5.6. In overleg met alle aanwezigen is een datum afgesproken voor een nieuwe mondelinge behandeling, te weten [datum] 2025, zodat er weer een tussentijds toetsmoment is. De kinderrechter verzoekt de GI om de komende periode het gesprek aan te gaan met de ouders om te kijken of er nog mogelijkheden zijn om samen door te gaan. Verder wordt van deGII verwacht om uiterlijk 17 augustus 2025 een volledige schriftelijke update van de stand van zaken betreffende [minderjarige 1] en [minderjarige 2] aan de rechtbank en de advocaten te sturen. Daarin moet in ieder geval zijn opgenomen hoe deGII aankijkt tegen de positie van de vader én de moeder in relatie tot zowel [minderjarige 1] als [minderjarige 2] voor wat betreft het perspectief en het contact/de omgang. Ook moet er duidelijkheid zijn over wat er nodig is aan eventueel aanvullend onderzoek en hulpverlening.

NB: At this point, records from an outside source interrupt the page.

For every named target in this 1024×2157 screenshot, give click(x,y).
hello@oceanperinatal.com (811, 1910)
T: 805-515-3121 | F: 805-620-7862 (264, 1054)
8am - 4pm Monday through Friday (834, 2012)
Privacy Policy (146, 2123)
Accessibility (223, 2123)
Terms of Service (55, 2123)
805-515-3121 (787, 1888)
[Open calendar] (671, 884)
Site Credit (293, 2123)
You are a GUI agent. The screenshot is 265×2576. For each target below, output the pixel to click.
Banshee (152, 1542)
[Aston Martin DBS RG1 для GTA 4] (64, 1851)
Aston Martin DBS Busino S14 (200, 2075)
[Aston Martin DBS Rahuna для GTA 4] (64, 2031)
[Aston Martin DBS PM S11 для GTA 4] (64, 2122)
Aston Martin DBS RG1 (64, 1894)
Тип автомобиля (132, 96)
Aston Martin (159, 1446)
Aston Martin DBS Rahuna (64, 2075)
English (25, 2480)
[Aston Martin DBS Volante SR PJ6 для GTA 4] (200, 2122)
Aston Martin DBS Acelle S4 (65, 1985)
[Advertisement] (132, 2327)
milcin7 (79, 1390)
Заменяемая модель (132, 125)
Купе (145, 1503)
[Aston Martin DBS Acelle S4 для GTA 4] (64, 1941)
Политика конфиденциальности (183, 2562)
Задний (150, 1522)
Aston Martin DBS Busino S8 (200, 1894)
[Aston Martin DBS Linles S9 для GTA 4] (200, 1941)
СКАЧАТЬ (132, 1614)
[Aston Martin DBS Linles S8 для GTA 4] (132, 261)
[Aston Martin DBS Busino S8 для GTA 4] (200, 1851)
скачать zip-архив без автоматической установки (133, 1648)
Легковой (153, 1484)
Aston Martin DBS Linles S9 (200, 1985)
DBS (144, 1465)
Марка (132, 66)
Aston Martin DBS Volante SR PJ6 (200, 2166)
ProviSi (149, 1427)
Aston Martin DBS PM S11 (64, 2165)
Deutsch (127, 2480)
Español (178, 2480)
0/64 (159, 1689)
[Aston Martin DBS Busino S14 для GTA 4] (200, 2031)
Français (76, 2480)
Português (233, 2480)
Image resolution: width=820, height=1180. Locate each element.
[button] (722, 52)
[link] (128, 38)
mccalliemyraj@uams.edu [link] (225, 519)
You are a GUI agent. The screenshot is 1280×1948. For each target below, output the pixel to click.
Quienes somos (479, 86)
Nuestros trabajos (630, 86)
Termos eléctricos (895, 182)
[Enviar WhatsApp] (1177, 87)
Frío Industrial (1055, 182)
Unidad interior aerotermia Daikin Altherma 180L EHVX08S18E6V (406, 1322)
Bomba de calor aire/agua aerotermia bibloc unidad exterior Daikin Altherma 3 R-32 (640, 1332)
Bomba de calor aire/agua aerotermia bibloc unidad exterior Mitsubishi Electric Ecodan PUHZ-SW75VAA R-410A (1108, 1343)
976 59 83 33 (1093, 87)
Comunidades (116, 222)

De kinderrechter verzoekt de advocaat van de vader om de uitkomst van het overleg met Sterk Huis zo spoedig mogelijk met alle betrokkenen te delen. Tot slot zal de kinderrechter de beoogde nieuwe gecertificeerde instelling laten uitnodigen voor de volgende mondelinge behandeling, zodat er duidelijkheid komt over eventuele mogelijkheden van vervanging.

5.7. De kinderrechter zal de beslissing, gelet op het karakter daarvan en het belang dat hierover duidelijkheid bestaat, uitvoerbaar bij voorraad verklaren, zoals is verzocht door de GI. Dit betekent dat de beslissing per direct uitvoerbaar is en dat een eventueel hoger beroep die beslissing niet schorst.

6 De beslissing

De kinderrechter:

C/02/432712 / JE RK 25-418

6.1. verlengt de ondertoezichtstelling van [minderjarige 1] en [minderjarige 2] van 7 juli 2025 tot 7 september 2025;

6.2. verlengt de machtiging tot uithuisplaatsing van [minderjarige 1] in een accommodatie van een jeugdhulpaanbieder van 7 juli 2025 tot 7 september 2025;

6.3. verlengt de machtiging tot uithuisplaatsing van [minderjarige 2] in een voorziening voor pleegzorg van 7 juli 2025 tot 7 september 2025;

6.4. verklaart deze beschikking tot zover uitvoerbaar bij voorraad;

6.5. houdt de beslissing op het resterende deel van het verzoek aan tot de mondelinge behandeling op [datum] 2025 om [uur], bij de kinderrechter (mr. Phillips) van de rechtbank Zeeland-West-Brabant, locatie Breda, in het gerechtsgebouw aan de Stationslaan 10, 4815 GW, in afwachting van de schriftelijke update van de GI en bericht van mr. Möller zoals omschreven in 5.7;

C/02/437151 / JE RK 25-1184

6.6. houdt het verzoek aan tot de mondelinge behandeling van [datum] 2025;

6.7. bepaalt dat een afschrift van deze beschikking geldt als oproep voor voormelde mondelinge behandeling voor de ouders, hun advocaten en de GI;

6.8. bepaalt dat de gecertificeerde instelling Stichting Leger des Heils Jeugdbescherming en Jeugdreclassering per aparte brief als informant wordt opgeroepen voor voormelde zitting;

6.9. behoudt zich iedere verdere beslissing voor.

Hoger beroep tegen deze beschikking kan worden ingesteld:

Het hoger beroep moet, door tussenkomst van een advocaat, worden ingediend bij de griffie van het gerechtshof te ‘s-Hertogenbosch.